* About this task
Quote the text on California labor proposals word for word, beginning at the words "Workplace Violence Reduction" and stopping after "than one employee.".

* Text section
= = = = =
Lead Cal/OSHA proposes reducing the Permissible Exposure Limit (PEL) from 50 micrograms to 10 micrograms per cubic meter of air and the Action Level (AL) from 30 micrograms to 2 micrograms per cubic meter of air. These proposed levels would impose significant burdens on the entire construction industry in California, most notably mid and small contracting businesses.
Workplace Violence Reduction Act Cal/OSHA has a workplace violence regulation for healthcare and is presently developing a workplace violence regulation for all industries – with multiple published draft texts and years of work already completed. The United Food and Commercial Workers (UFCW) is not satisfied and persuaded Senator Cortese to introduce SB 553 to impose rules stronger than those that apply to hospitals to all businesses with more than one employee.
Workforce Housing The State Building and Construction Trades Council has sponsored SB 584, which requires a PLA to build “Laborforce housing," defined as public housing with a mixture of household income ranges at or below moderate income. It would be paid for by a new 15% fee collected from transient occupancy residential property owners - like Airbnb owners. The housing would be built by public agencies.
= = = = =
* Records shown
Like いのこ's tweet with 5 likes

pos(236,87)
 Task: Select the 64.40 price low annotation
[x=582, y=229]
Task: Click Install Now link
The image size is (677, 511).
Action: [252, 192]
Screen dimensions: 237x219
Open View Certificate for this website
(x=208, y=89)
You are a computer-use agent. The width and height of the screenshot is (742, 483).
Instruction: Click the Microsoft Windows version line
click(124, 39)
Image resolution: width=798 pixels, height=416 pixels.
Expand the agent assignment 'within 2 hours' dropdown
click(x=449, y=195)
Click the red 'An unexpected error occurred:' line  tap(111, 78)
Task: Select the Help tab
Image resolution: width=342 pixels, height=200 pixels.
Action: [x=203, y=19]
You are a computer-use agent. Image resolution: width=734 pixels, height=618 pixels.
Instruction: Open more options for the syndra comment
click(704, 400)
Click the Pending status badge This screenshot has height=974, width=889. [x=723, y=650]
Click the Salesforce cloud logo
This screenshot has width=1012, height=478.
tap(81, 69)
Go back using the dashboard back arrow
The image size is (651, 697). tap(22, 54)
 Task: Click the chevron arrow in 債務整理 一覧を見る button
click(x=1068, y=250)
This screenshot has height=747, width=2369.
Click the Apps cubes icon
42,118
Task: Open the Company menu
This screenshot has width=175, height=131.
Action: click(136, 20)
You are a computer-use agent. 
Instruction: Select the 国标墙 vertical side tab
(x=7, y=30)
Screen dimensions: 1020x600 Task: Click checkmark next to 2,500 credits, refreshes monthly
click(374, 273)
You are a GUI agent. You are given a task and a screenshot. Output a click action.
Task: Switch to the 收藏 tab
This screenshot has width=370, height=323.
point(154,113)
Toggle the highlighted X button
= = = = =
* Exercise response
Workplace Violence Reduction Act Cal/OSHA has a workplace violence regulation for healthcare and is presently developing a workplace violence regulation for all industries – with multiple published draft texts and years of work already completed. The United Food and Commercial Workers (UFCW) is not satisfied and persuaded Senator Cortese to introduce SB 553 to impose rules stronger than those that apply to hospitals to all businesses with more than one employee.